Critical Accounting Policies and Estimates
The preparation of the unaudited condensed consolidated financial statements and related disclosures in conformity with U.S. generally accepted accounting principles ("U.S. GAAP") requires management to make estimates and assumptions that affect the reported amounts of assets and liabilities, disclosure of contingent assets and liabilities at the date of the financial statements, and income and expenses during the periods reported. Actual results could materially differ from those estimates. We have not identified any critical accounting policies, except as described below.
Preferred Stock Liability
We account for our Preferred Stock as a liability due to the conversion feature being considered non-substantive under applicable accounting guidance. However, the Company determined that the redemption features associated with the Preferred Stock are to be considered as clearly and closely related to the host contract and, therefore, do not require separate reporting at fair value for each reporting period.

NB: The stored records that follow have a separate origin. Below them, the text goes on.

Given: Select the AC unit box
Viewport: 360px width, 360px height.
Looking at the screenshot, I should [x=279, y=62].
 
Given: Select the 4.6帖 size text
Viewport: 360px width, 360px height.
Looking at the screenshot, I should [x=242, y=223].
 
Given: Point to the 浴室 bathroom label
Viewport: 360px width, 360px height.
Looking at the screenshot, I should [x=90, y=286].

In accordance with ASC 480-10 and after considering several factors, the Company determined that the issue price of $11.50 per share is deemed to be (or approximate) the fair value of the Preferred Stock at the issuance date. Because the settlement date for the Preferred Stock varies based on specified conditions, the Company's determined that the Preferred Stock should be measured subsequently at the same per share amount as the issue price, which is the price that would be paid by the Company if the Preferred Stock were redeemed at the reporting date.
Business Combination
The Company accounts for business combinations in accordance with ASC 805, Business Combinations, allocating the purchase consideration to the identifiable assets acquired and liabilities assumed based on their estimated fair values as of the acquisition date, with any excess recorded as goodwill.
The fair value determinations involve significant judgment and the use of estimates, particularly for identifiable intangible assets such as non-compete agreements and regulatory authorizations. Valuations are developed using income and cost approaches that rely on assumptions regarding forecasted cash flows, growth rates, discount rates, and useful lives.

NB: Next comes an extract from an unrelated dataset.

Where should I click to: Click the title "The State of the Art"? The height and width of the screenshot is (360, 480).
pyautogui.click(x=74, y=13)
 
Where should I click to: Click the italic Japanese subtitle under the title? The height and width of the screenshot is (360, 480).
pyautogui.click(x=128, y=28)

Because these estimates are inherently subjective and depend on forward-looking assumptions, changes in market conditions or revisions to key inputs could materially affect the allocation of purchase consideration, the amount of goodwill recognized, and subsequent amortization expense.
Recent Accounting Standards
Management does not believe that any recently issued, but not yet effective, accounting standards, if currently adopted, would have a material effect on our unaudited condensed consolidated financial statements.
Off-Balance Sheet Arrangements
As of March 31, 2025, we did not have any off-balance sheet arrangements as defined in Item 303(a)(4)(ii) of Regulation S-K.